Experimenting with the data, we found t=40
, s=0.5
and c=0.7
to be an appropriate set of segmentation parameters for this dataset. We can therefore start the segmentation using the following command. Also the command line allow to select a subset of layers to run the segmentation. In this case we choose to use green_mean
, red_mean
, nir_mean
, swir1_mean
, swir2_mean
, ndvi_mean
and ndmi_mean
.
antares segment --algorithm bis -n s2_001_jalisco_2017 -p s2_001_jalisco_2017_0 -r Jalisco \
-b green_mean red_mean nir_mean swir1_mean swir2_mean ndvi_mean ndmi_mean \
--datasource sentinel_2 --year 2017 -extra t=40 s=0.5 c=0.7
At the end of the process (about 1 hour using 20 parallel processes), you should see the following message informing you of the amount of tiles processed.
Successfully ran segmentation on 19 tiles
0 tiles failed
The resulting segmentation should now appear in the list of segmentation returned by the antares list segmentations
command line.
antares list segmentations
name algorithm
--------------------- ---------------------
s2_001_jalisco_2017 bis
landsat_bis_test_2017 bis
landsat_slic_test_2017 slic
Train the a model¶
Training a model consists in defining the signature of each land cover class so that it can be recognized and the class be assigned properly in the prediction step. For that, training polygons ingested at the beginning of this example are overlayed with the intermediary product and overlapping areas are extracted, spatially averaged, prepared to be used as training samples and fed to a model (training samples are combined across tiles, so that a single model is trained for the entire area). Once the model has been trained, it is saved on disk and indexed in the antares
database.
Similarly to segmentation algorithms, antares
offers an interface to various prediction models. To get a list of the models implemented, one can run antares model_params
.
The following example uses the random forest decision tree model, which parameters can be consulted using antares model_params rf
.
Without much justification, we will build a model composed of 100 trees with a maximum depth of 20. Note that by default 20 percents of the training polygons is selected for training, this value can be adjusted using the -sample
command line argument.
antares model_fit -model rf -p s2_001_jalisco_2017_0 -t jalisco_chips --region Jalisco \
--name rf_s2_001_jalisco_2017 -sp mean -extra n_estimators=100 max_depth=20
Once the command complete, there must be a new prediction model registered in the database.

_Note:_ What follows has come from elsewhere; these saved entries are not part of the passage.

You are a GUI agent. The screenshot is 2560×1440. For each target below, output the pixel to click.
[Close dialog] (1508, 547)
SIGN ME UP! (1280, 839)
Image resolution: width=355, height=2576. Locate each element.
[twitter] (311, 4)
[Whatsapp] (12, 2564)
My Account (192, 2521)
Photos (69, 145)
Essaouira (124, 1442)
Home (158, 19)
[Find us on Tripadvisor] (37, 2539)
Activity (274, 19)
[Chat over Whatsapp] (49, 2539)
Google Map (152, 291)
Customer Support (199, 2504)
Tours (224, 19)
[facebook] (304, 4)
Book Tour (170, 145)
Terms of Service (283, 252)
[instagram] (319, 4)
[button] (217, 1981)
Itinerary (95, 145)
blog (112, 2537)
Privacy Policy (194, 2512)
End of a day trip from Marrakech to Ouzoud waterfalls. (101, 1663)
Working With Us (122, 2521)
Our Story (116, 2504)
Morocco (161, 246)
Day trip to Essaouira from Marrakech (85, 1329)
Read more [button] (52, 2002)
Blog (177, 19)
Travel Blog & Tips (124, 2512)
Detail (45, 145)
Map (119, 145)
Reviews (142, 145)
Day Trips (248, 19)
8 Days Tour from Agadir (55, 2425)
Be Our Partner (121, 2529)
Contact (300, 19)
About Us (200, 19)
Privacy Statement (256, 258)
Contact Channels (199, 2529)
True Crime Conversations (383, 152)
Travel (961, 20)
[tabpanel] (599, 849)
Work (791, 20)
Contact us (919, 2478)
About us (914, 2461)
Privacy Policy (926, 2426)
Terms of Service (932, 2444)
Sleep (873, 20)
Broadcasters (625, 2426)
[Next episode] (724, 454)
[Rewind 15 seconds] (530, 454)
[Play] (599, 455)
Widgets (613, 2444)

The list of registered models can be consulted using the antares list models
.
Predict land cover class¶
The prediction step uses the previously trained model to predict the land cover class of each polygon generated by the segmentation step. That step is operated with the antares model_predict_object
command line.
antares model_predict_object -p s2_001_jalisco_2017_0 -m rf_s2_001_jalisco_2017 \
-s s2_001_jalisco_2017 -r Jalisco --name s2_001_jalisco_2017_bis_rf_0
Note that the same model can be used to predict land cover class over several time ranges.
Export and visualize the result¶
If you do not have a web-service to directly visualize the results of the classification from the database, you can export them to a vector file using the antares db_to_vector
command line and visualize them in your favorite GIS software.